Il tuo libro è ambientato, qualche anno addietro, fra Milano e la riviera romagnola, che tu descrivi, specie la prima, come profondamente infiltrate dalla malavita, che spesso pare agire indisturbata. Secondo te, la situazione in questi anni è ancora peggiorata?
È difficile dare giudizi qualitativi: ci sono stati gli anni dei sequestri, degli omicidi, delle guerre tra bande e dei regolamenti di conti nelle strade, poi quelli della corruzione, degli appalti truccati, dell’economia inquinata, dei traffici di rifiuti tossici, dei facilitatori… Non so quale sia stato il momento peggiore, ma so che lo Stato si è spesso illuso di avere voltato pagina. Nel 1993 pensava di avere messo in ginocchio la criminalità organizzata, decapitando in una sola notte i vertici della ’Ndrangheta nella periferia milanese. Ma poi quel vuoto è stato occupato da altri, anche da alcuni degli uomini che ho citato nel mio libro. L’ultimo rapporto sulla presenza mafiosa al nord, elaborato dall’Osservatorio sulla criminalità organizzata dell’Università di Milano, dice che la “zona grigia” è diventata sempre più potente e pericolosa. Ci sono uomini in contatto sia con la politica che con le cosche criminali, professionisti con le mani ovunque che corrompono, blandiscono, minacciano, scambiano favori e se ne hanno bisogno sanno a chi bussare per avere un aiuto armato. Tutto questo è così allarmante da non avere bisogno di confronti con il passato.

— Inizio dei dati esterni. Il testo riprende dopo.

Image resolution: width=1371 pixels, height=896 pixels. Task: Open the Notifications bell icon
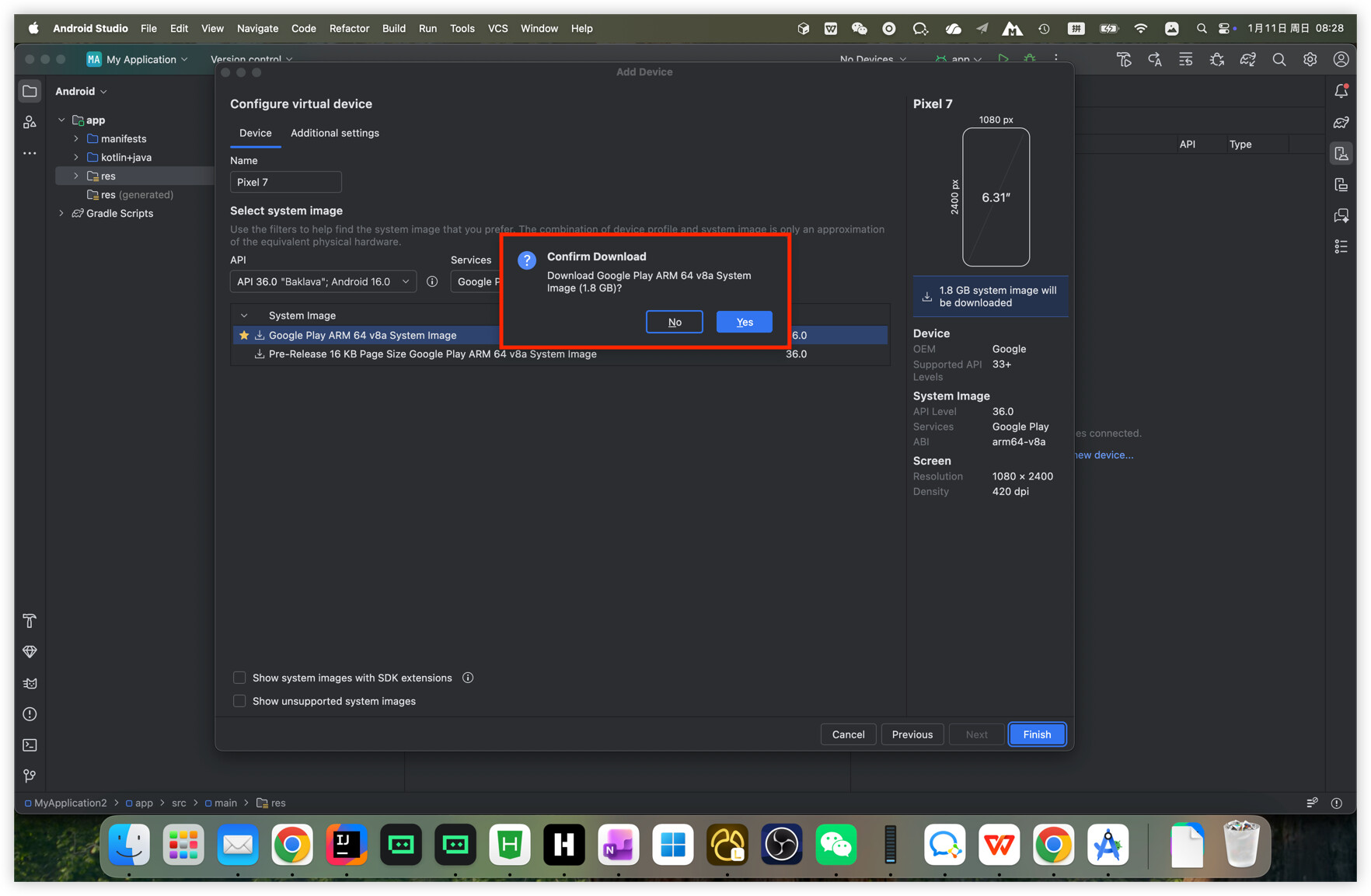pyautogui.click(x=1341, y=92)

Dopo questa bella opera prima, pensi di cimentarti ancora con la scrittura e, se sì, hai già qualche idea in proposito?
Sto aspettando di incontrare una storia che mi faccia tornare di fronte al pc. Non sono una scrittrice di professione, posso prendermi tutto il tempo che voglio.

Come vedi il panorama editoriale italiano e, in particolare, che futuro può avere, secondo te, il libro “cartaceo”?
La tempesta perfetta, come l’hanno chiamata gli editori, sta finendo. Ci sono i primi segnali di una ripresa del mercato del libro, gli adolescenti leggono, alcuni continuano a farlo anche da adulti. Certo, mi piacerebbe vedere più libri e meno “libroidi”, meno fenomeni editoriali costruiti a tavolino, meno titoli di chi è famoso per fare qualsiasi cosa fuorché scrivere. Il digitale è un’occasione, se gestito bene, per aumentare il numero dei lettori. Non credo alla guerra tra libri ed ebook, che tra l’altro mi incuriosiscono per la loro capacità di sperimentare. Se gli editori sapranno investire ci sarà spazio per entrambi e in ogni caso il problema più grande non è il “materiale” su cui una storia viene scritta, ma la possibilità che ha di incontrare i suoi lettori. Oltre alla pluralità di editori dovremmo riflettere sulla nostra rete commerciale e sul ruolo dei nuovi attori globali.

Un’ultima domanda. Che consigli darebbe la Stefania Parmeggiani giornalista ed esperta (anche) di editoria ad un giovane aspirante scrittore?
Dipende… Se vuole firmare un libro di facile successo, gli consiglierei di frequentare le nuove piattaforme di lettura e scrittura, i club online e i social network, di crearsi un pubblico ancora prima di scrivere, di intuire le tendenze e giocare in anticipo, di studiare il marketing per trasformare se stesso in un brand. Se vuole firmare un buon libro gli consiglierei invece di leggere gli autori magnifici che hanno segnato la nostra letteratura, di immergersi fino alla punta dei capelli nel mondo in cui vive, di guardare la realtà negli occhi e non solo attraverso lo schermo di un pc. E se riuscirà a fare entrambe le cose di certo non avrà avuto bisogno dei miei consigli.